Here’s why TicketMaster exists today (this Quora post helped me understand):
Artists/performers/teams don’t want to deal with ticketing and payments
Venues don’t either so they partner with TicketMaster to turn what would be a cost center to a revenue stream by collecting a portion of fees.
Customers have a central place to discover and buy tickets for events
There’s been a tenuous compromise across all stakeholders to not break what’s largely been working. Customers have gotten used to paying a 20% fee (which is crazy high!) and sites like StubHub enable secondary markets for re-sale.

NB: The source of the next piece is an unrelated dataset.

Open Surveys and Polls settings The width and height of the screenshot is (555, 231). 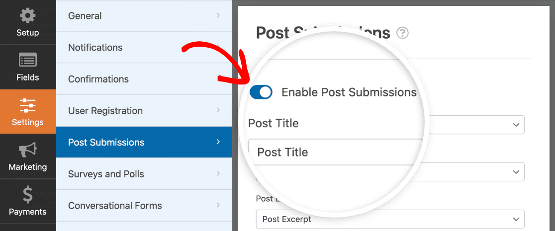pyautogui.click(x=144, y=174)
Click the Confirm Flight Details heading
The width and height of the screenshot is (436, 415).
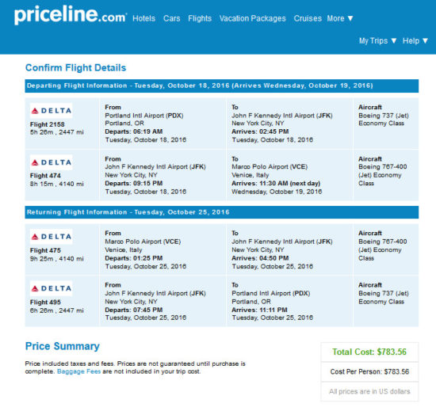pos(75,68)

But two recent trends that have emerged are IMO gonna break this model:
Trend #1: Everyone is a brand
Back in the day, artists were told to “stay in their lane”, focus on their craft, and leave the business stuff to the ‘professionals’. No longer. Artists & performers view themselves as solo brands and obsess over every inch of their customer experience & the biz. Through this lens, the existing set-up has two big deal-breakers:
Artists have little to no relationship with their customers - Why? B/c they don’t own the data, TicketMaster does! Artists (by and large) don’t know who’s attending their events, who their repeat customers are, or why customers may be churning. The basis for any good e-commerce business is customer data - without it, you’re flying blind. Worse, they aren’t able to cultivate relationships with fans, or have fans build community around each other. If we’ve learned anything from NFT projects, a thriving community with a celebrity leader is an incredible moat & business accelerant. People love access and being part of a tribe.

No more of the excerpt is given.